And if you thought that is a tough thing to do meet Mrs Ashalatha Maheshwari from Mumbai, this 77 year old grandmother has seen a thing or two since she started investing in 70’s. Her investments are about 4 Crs, apart from this the house she lives in was bought from the profits she made by investing too. She reads annual reports diligently and is a fixture in most Annual General Meetings so much so that even Ratan Tata remembers her!

Not convinced ?

In my sleepy little home town we had an investor association that met every month, I came across a middle aged person who was the quintessential middle class guy, living in a small house, driving a moped, you would expect him to be working for some bank and you would be seriously wrong. he would  talk to us about how it is best to invest for long term in companies with great brands, captive business etc. Nothing esoteric just basic steps of long term investing. Many years later I learned that this ‘uncle’ who moved around in a TVS50 was worth a cool couple of crores and that was a decade back ! All made by diligently investing in great brands and good businesses with excellent managements like Colgate, HLL, ITC, CRISIL etc. He was in a way our own Warren Buffett.  HE was financially independent, yet unassuming and ready to teach anyone who cared to listen.

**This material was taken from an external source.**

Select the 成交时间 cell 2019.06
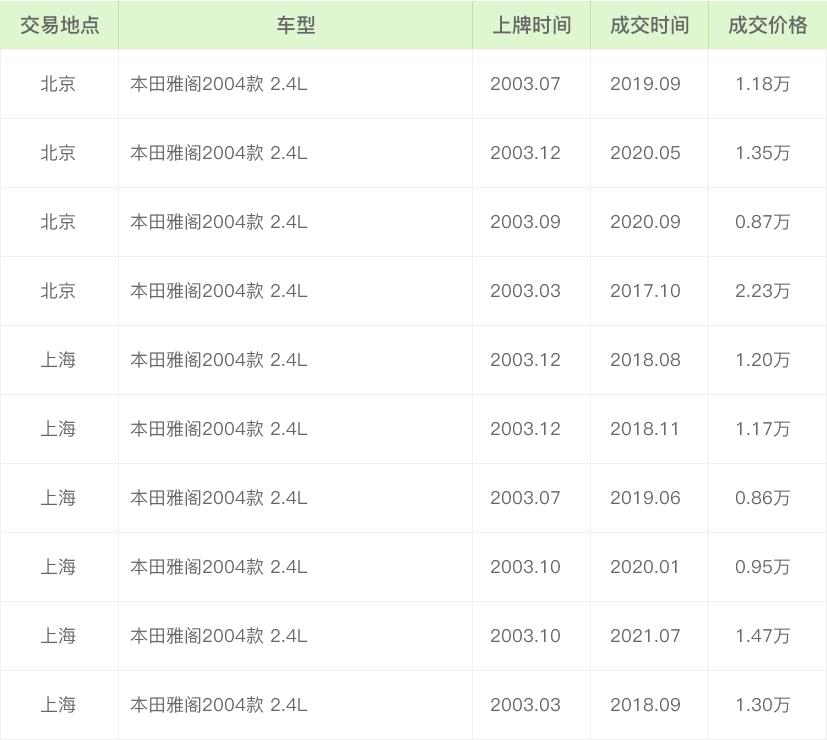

Both the ‘uncle’ and grandmother featured above would have gone through recessions, inflation, balance of payment crisis, etc. and kept investing.

OF course not all investors can be expected to study balance sheets and find which stocks to pick, it is much easier to invest in a Mutual Fund via monthly investments, but no, we don’t do that. We start investing keep at it for couple of years only to see the low rate of return and stop investing. Of course we will start investing again after market goes up !! Rinse & Repeat till glory comes. That will never work, what works is keep investing when there is blood bath all around, in fact invest more when you hear words like Blood-bath, Mayhem, crisis, etc.

If you go to you tube and search for the short film One Idiot, made by IDFC Foundation on habits that make an investor successful though, the message is clear. There is a path to financial independence and leading life in your own terms.

 

Notes : http://blogs.wsj.com/indiarealtime/2013/08/01/the-grandmother-with-faith-in-indian-stocks/

http://www.youtube.com/watch?v=vU1l1TB7GzI

 

Comments

Circle of Competence in Investing

In the world of investments, one is constantly barraged by data, analyses, news, etc., As we saw some issues back most of it is noise, and only few signal. Indeed, the investment world is the most famous one after entertainment with dedicated news channels, newspapers etc.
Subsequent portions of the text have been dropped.